Likewise, Wright Lewis refers to Brown’s Sambo Mistakes (not “Sambo’s Mistakes as it is commonly misrepresented in texts).  This is a document, written in the 1840s, ostensibly for a black newspaper, The Ram’s Horn, although we do not know if it was actually published. In Sambo, Brown’s literary black persona admonishes blacks not to think they would secure favor with whites by tame submission but advises rather “nobly resisting” the “brutal aggressions from principle” (p. 149).  But here Brown is not speaking of insurrectionary violence.  He is writing to free blacks who are bullied and abused on the streets of Northern cities, suggesting to them that there is nothing principled nor admirable in tolerating racist abuse as free people.  This was an opinion that Brown doubtless shared with militant black abolitionists who, like him, disagreed with the Garrisonian “moral suasion” school.  To make more of this statement is once more a misrepresentation on the part of Professor Wright Lewis. The question is, why does she want to create a breach which generations of black writers going back to Brown’s time have never discussed?
B. Further Misuse of Sources
1. Edward V. Clark

Just as Wright Lewis has abused two of Brown’s own statements in order to substantiate her claims, she also misrepresents the first source presented under a section called, “John Brown’s Plan from the Black Perspective.” Starting with the premise that “blacks overwhelmingly rejected John Brown’s plan to arm those enslaved in the South,” her first evidence is in quoting Edward V. Clark, a black entrepreneur who objected to the use of force in a meeting at the Zion Church in New York City.  But an examination of the citation shows that Clark made this objection in 1850 (p. 154; see ch. 7, note 57).  The quotation has value, of course, but it is misleading because the quotation was not made in reference to John Brown, and Wright Lewis should have pointed this out instead of apparently hiding the chronological issue in her endnotes.

2. Frederick Douglass

Wright Lewis misuses Frederick Douglass’ reminiscences as well, citing his famous objections to Brown’s decision to seize the Harper’s Ferry armory in this third autobiography.  “When Frederick Douglass found out that Brown intended to capture Harpers Ferry,” Wright Lewis states, “he also rejected the plan because it would be dangerous to the black community. Douglass told Brown that ‘to me, such a measure would be fatal to all engaged in doing so. It would be an attack upon the federal government and would array the whole country against us’” (pp. 155-56). 

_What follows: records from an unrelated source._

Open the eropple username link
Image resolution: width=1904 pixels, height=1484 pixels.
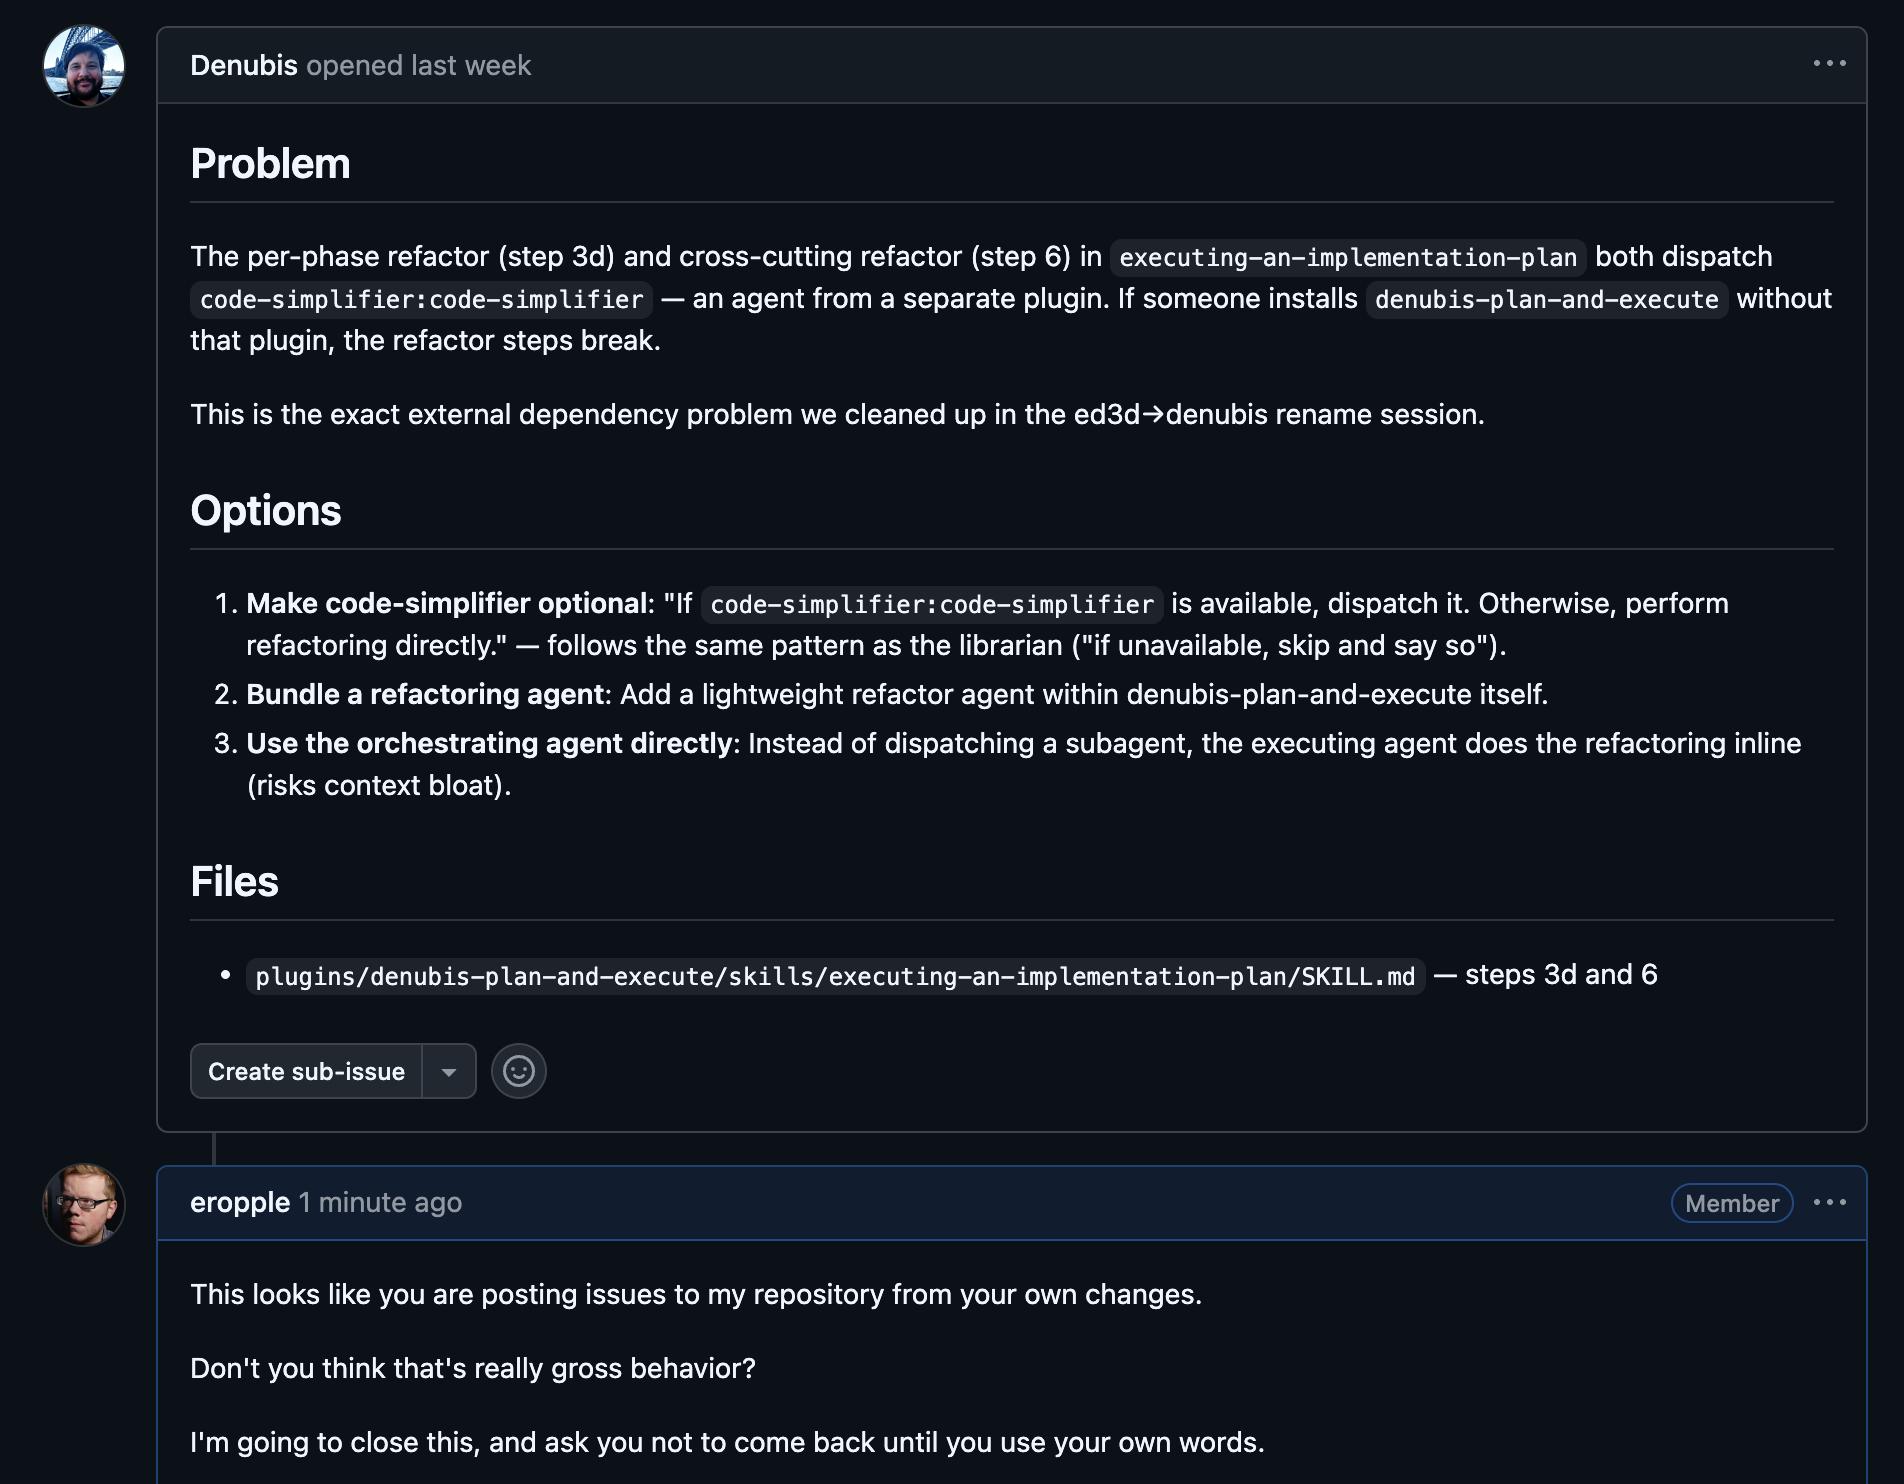pyautogui.click(x=240, y=1203)
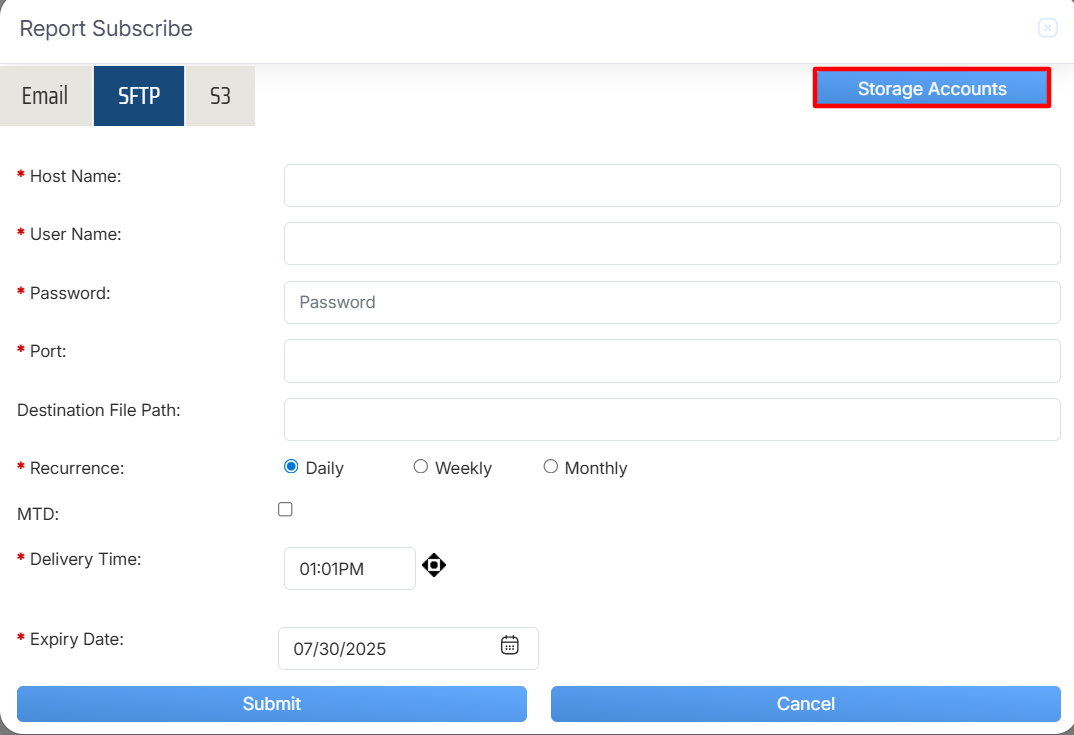Viewport: 1074px width, 735px height.
Task: Focus the Host Name input field
Action: [x=671, y=186]
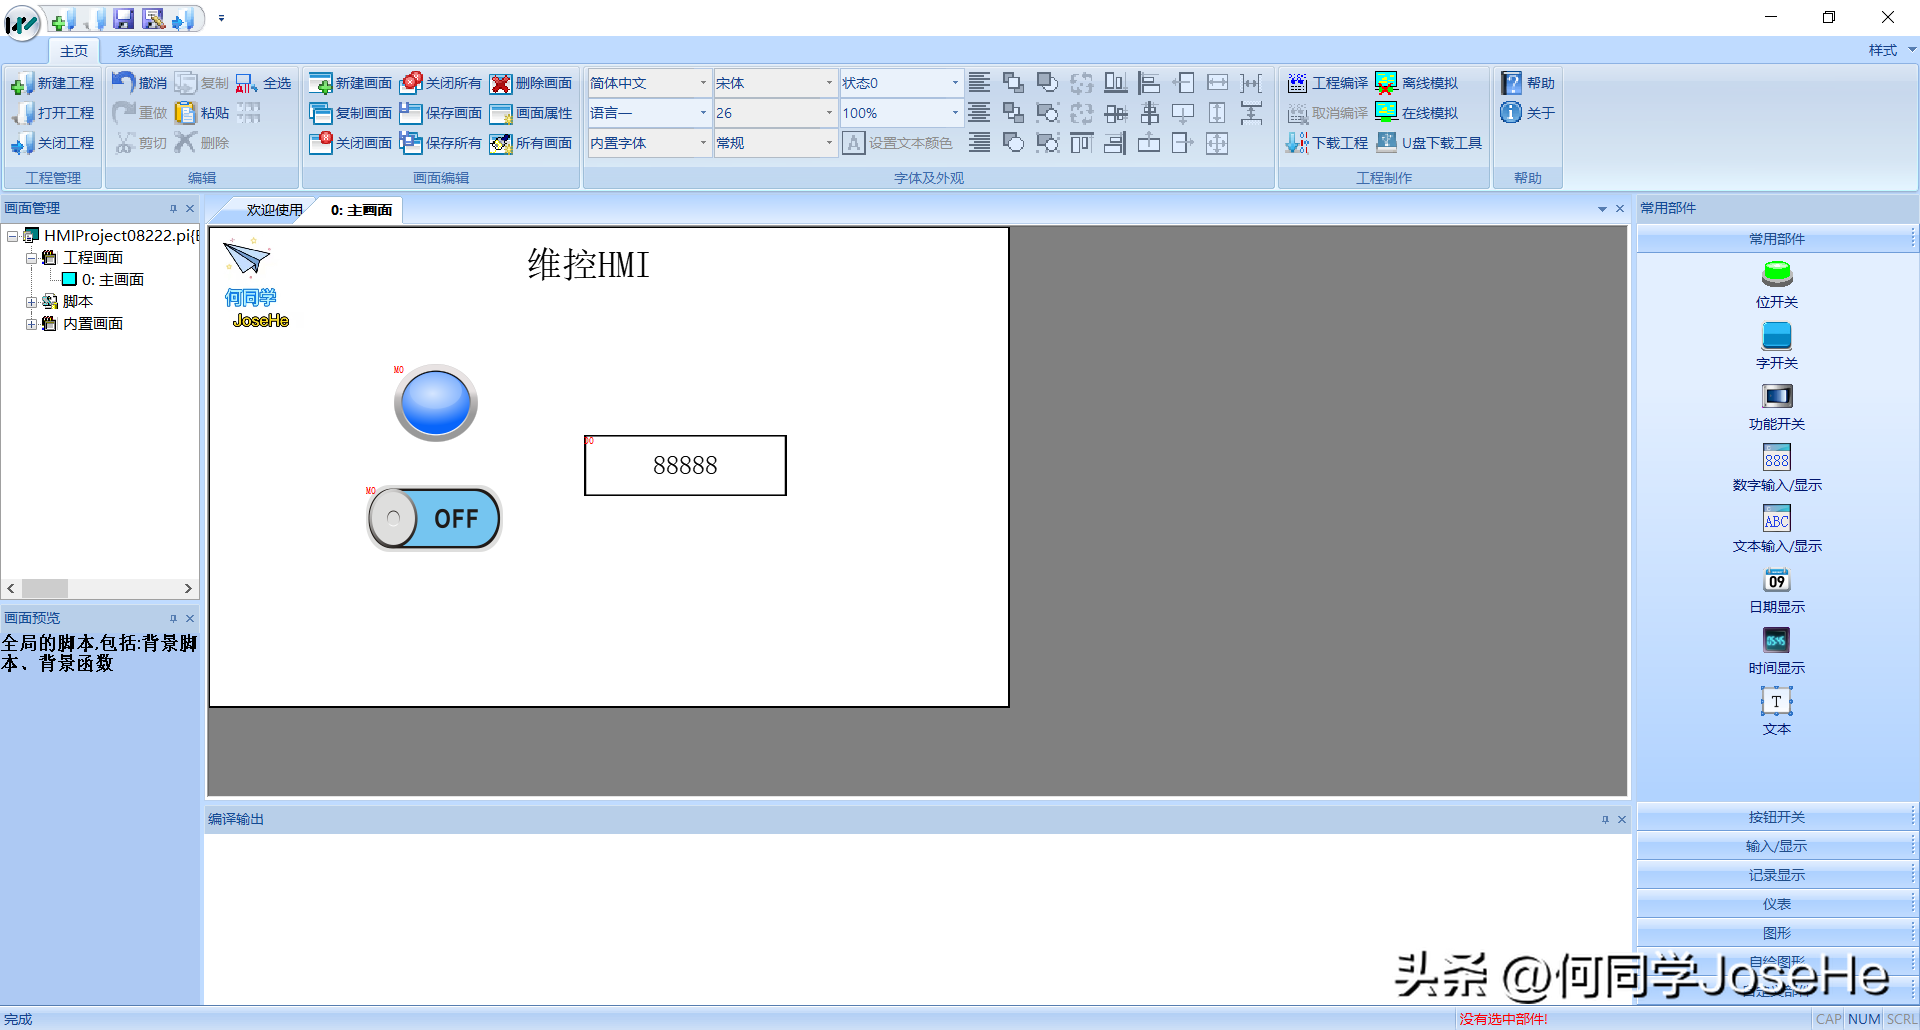The width and height of the screenshot is (1920, 1030).
Task: Click the 工程编译 compile project icon
Action: coord(1297,83)
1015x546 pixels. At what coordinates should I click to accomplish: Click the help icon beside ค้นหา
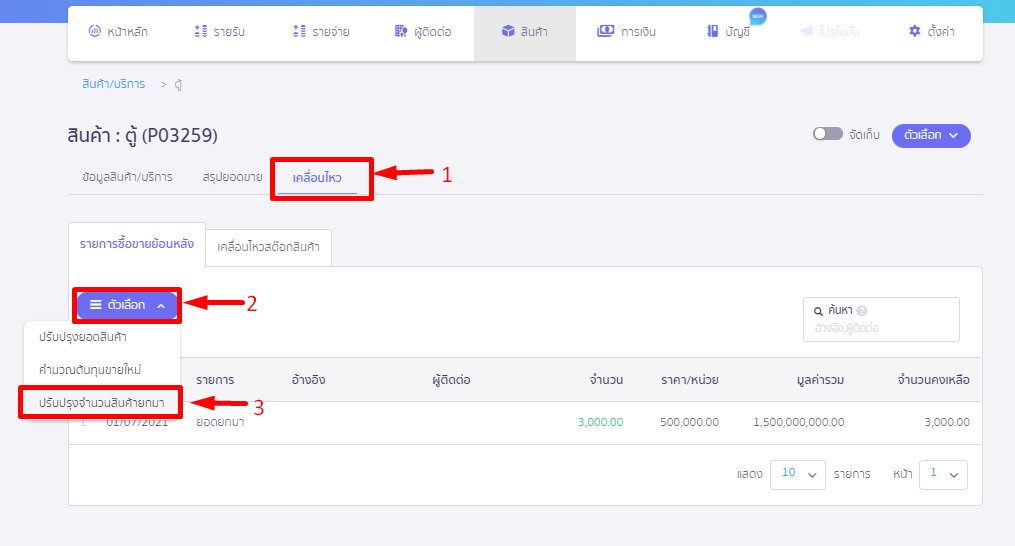point(862,311)
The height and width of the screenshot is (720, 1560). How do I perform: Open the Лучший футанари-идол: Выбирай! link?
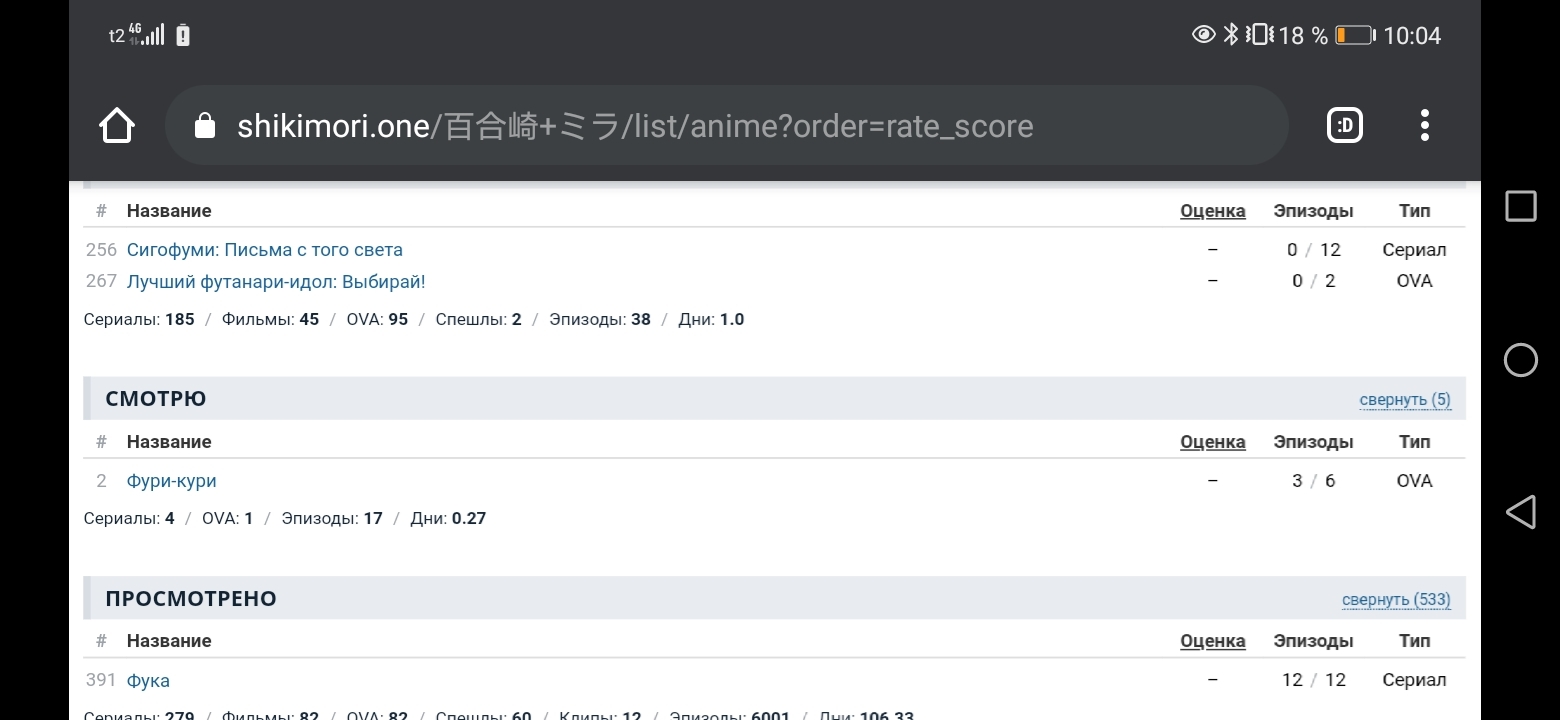276,281
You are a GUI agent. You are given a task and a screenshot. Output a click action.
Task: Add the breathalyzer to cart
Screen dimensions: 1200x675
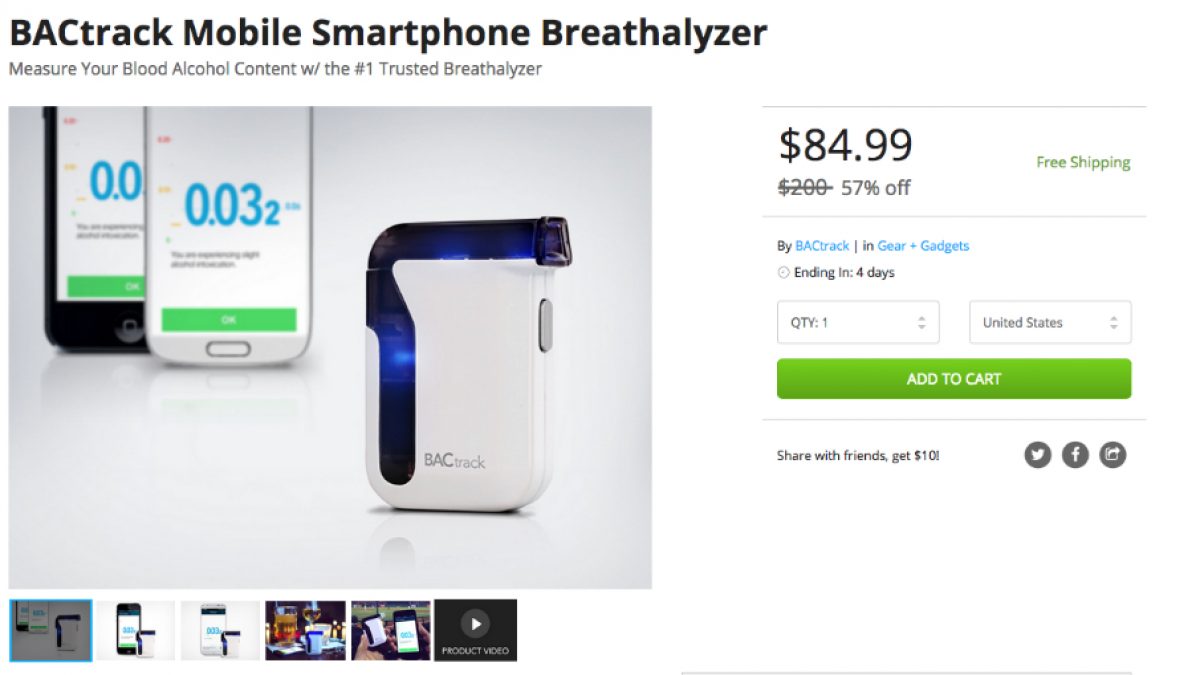(954, 379)
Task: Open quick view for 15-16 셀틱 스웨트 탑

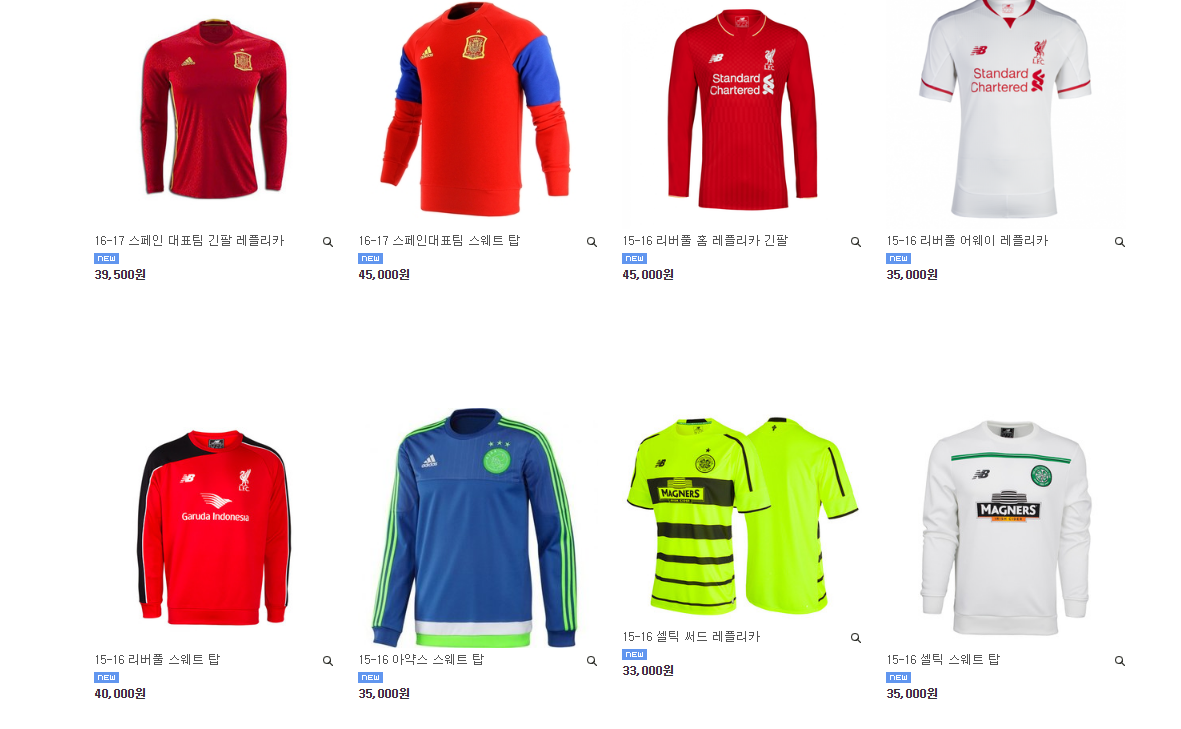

There are two problems with how Wright Lewis uses Douglass.  First, it should be remembered that by his own admission, Douglass fully supported Brown’s original plan to invade the South.  In fact, it is Douglass who provides us the best sense of what Brown’s plan was (up until about 1856), before he decided to seize Harper’s Ferry.  Even in the original plan, Brown had intended to arm enslaved people, retreat to the mountains, and create a movement through the South that liberated people and destabilized slavery with the possibility of using force. “The true object to be sought is first of all to destroy the money value of slave property,” Brown told Douglass, “and that can only be done by rendering such property insecure.” As to this first plan, Douglass summed up: Hence, I assented to this, John Brown’s scheme or plan for running off slaves” (Life & Times of Frederick Douglass, Ch. VIII, p. 220, Ch. X, p. 319).

Wright Lewis says that whatever Brown’s intentions, it was what southern whites believed “which would have led to a war between the races” (p. 166). [Let us set aside for the moment that this wasn’t the case—not even in the Turner insurrection, since slaveholders were not willing to engage in mass extermination as long as they retained the property value of enslaved people. ] But if Douglass shared Wright Lewis’ belief that any movement upon the South would have provoked racial extermination, why did the abolitionist orator approve of Brown’s campaign in the first place? 

To be sure, Douglass liked Brown’s original plan because it would begin quietly, “gradually and unaccountably drawing off the slaves to the mountains.” Conversely, he was put off when Brown “completely renounced his old plan in favor of “striking a blow that would instantly arouse the country,” which was to seize Harper’s Ferry (Douglass, Ch. X, p. 324). 

This much is true, although Douglass must have understood that even in Brown’s first version of the invasion, Southerners would have quickly learned of the movement and would have begun to attack.  This hardly affirms Wright Lewis’ argument, since Southern violence and retaliation was inevitable, even with a plan that Douglass himself approved.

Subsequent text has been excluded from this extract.